A tree of lassora
Synonyms: Cordia wallichii, Cordia myxa, Cordia latifolia
English name: Large sebesten
Indian names: chinna-nakeru, kichavirigi, nekkera (Andhra Pradesh); bahubara, bohari, bohodari, buhal (Bengal); bargund, gadgundi, nanugundi, pisten, sepisten (Gujrat); lassura (Himachal Pradesh); lasora, chhota, lasora (Hindi); chikkachalle, challe, dodda, challe (Karnataka); viri, cheruviri (Kerala); shelwant, burgund dubiwur, motabhokhar (Maharashtra); lassora, (Punjab); geduri, giduri (Sind); bahuvaraka. bahuwara, bhutvriksha, gandhapushpa (Sanskrit); naruvili, ali, namviri (Tamil Nadu)
Lassora is a medium-sized tree, found scattered throughout the mid-Himalyas up to elevations of 1,470 metres. The tree is very vigorous.
Green unripe lassora fruits
which are cooked as
There are two forms of lassora, occurring in Himachal Pradesh. The major difference between these two is the size of the fruits, which is small in one case and large in the other. The present observations were recorded only on the small-fruited type which is commoner.
A medium-sized deciduous tree, 10.5 metres high; the girth of the trunk of a full-bearing tree being 75.5 cm; wood, light brown, moderately bard; branches, glabrous.
Leaves of lassora
Leaves, alternate, entire to slightly dentate, 10.1 cm long, 5.7 cm broad; venation, reticulate-pinnate; young leaves, tomentose from beneath; mature leaves, almost glabrous. and ovate.
Flowers, very short-stalked, bisexual, actinomorphic, glabrous, complete, white, the average diameter of a fully open flower, 6 mm; inflorescence, terminal or an axillary cyme, almost resembling a biparous cyme; flowers per cluster, 14; calyx, cup-shaped, gamosepalous, about 4 mm in length, slightly dentate from top and light green; corolla, creamish white, polypetalous, with 4 petals, 6 mm in length; stamens, 2 in number, epipetalous, each having a very small filament; gynoecium, bifurcated, 4 mm, long, having a globose ovary at the base.

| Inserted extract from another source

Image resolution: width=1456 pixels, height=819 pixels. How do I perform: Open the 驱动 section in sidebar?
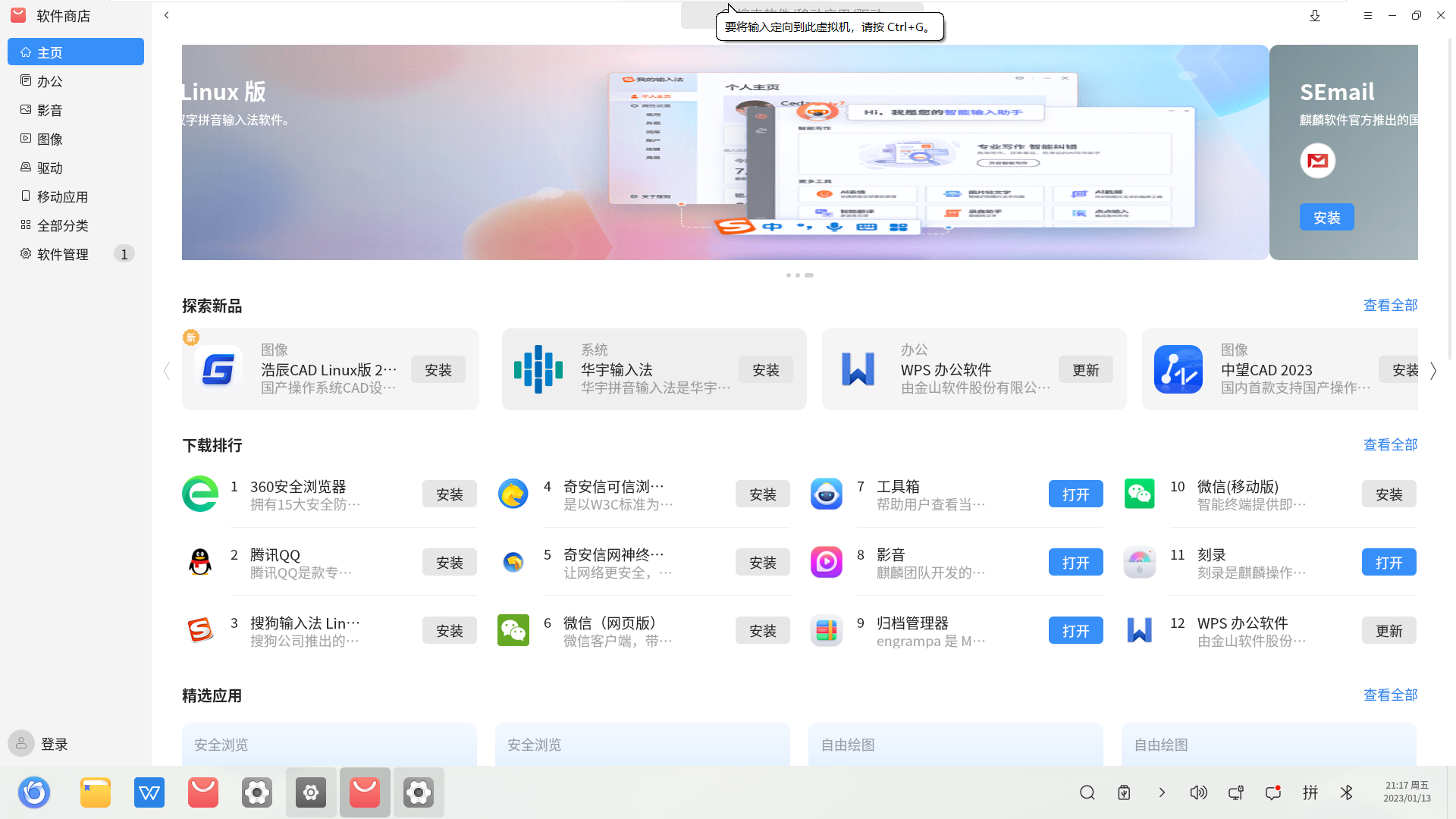pyautogui.click(x=51, y=168)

Fruit, a drupe, 1.75 cm in diameter, 2.92 g in weight, 2.88 ml in volume, colour, light yellow to slightly greenish, with a light-red tinge at the time of full maturity; epicarp, thick; mesocarp, mucilaginous; endocarp, hard and stony.
Ripe fruits of lassora
Stone, 8.5 mm in length, 7 mm in width, 375 mg in weight, 298 microlitres in volume, each stone containing two seeds, which are separated from each other by a stony septum seeds mildly sweet.
The flowering and fruiting season
The flowering starts during the last week of April and continues till the end of May under Dharampur (HimachalPradesh) conditions. The fruiting season lasts from the beginning of July to the end of August.
The average yield of a lassora tree is 52.5 kg.
Chemical composition of the fruit
The fruit contains moisture, 75 g; acidity, 0.2 g; total sugars, 3.55 g; reducing sugars, 3.41 g; non-reducing sugars, 0.08 g, and pectin, 4.5 g; all per 100 g of the edible portion. The total soluble solids of the fruit pulp constitute 10.2 per cent.
The fresh fruit contains, protein 2.06 g; ash, 2.132 g; phosphorus, 0.091 g; potassium, 1.066 g; calcium, 0.062 g; magnesium, 0.067 g; and iron 0.005 g per 100 g of the edible portion.
The fruits of lassora can be used as an expectorant and are effective in treating the diseases of the lungs. In the raw condition, they contain a gum which can be used beneficially in gonorrhea.
The fruits are also useful in treating coughs, the diseases of the chest, and chronic fever. They lessen thirst and the scalding of the urine, remove pain from the joints and the burning of the throat and are also effective in treating the diseases of the spleen. The fruits are also used as a demulcent in southern Iran.
The mature fruits are highly mucilaginous, and sweet to alkaline They are not very good for eating in the fresh condition.
The raw fruits are used as a vegetable which is said to be very useful for digestion. It is considered as a seasonal delicacy. A very good pickle of raw fruits is also made.
The tender leaves of new spring growth are made into a roll which is used as a snack or vegetable.
Serious losses are caused to lassora in Himachal Pradesh and other parts of India by the maggots of fruit flies, found to be feeding inside the fruits. Along with them, the grubs of beetles are also found feeding on the pulp and the kernels. The loss due to these insect pests can sometimes be 100 per cent if the attack is severe. Suitable measures should be evolved to control these insect pests.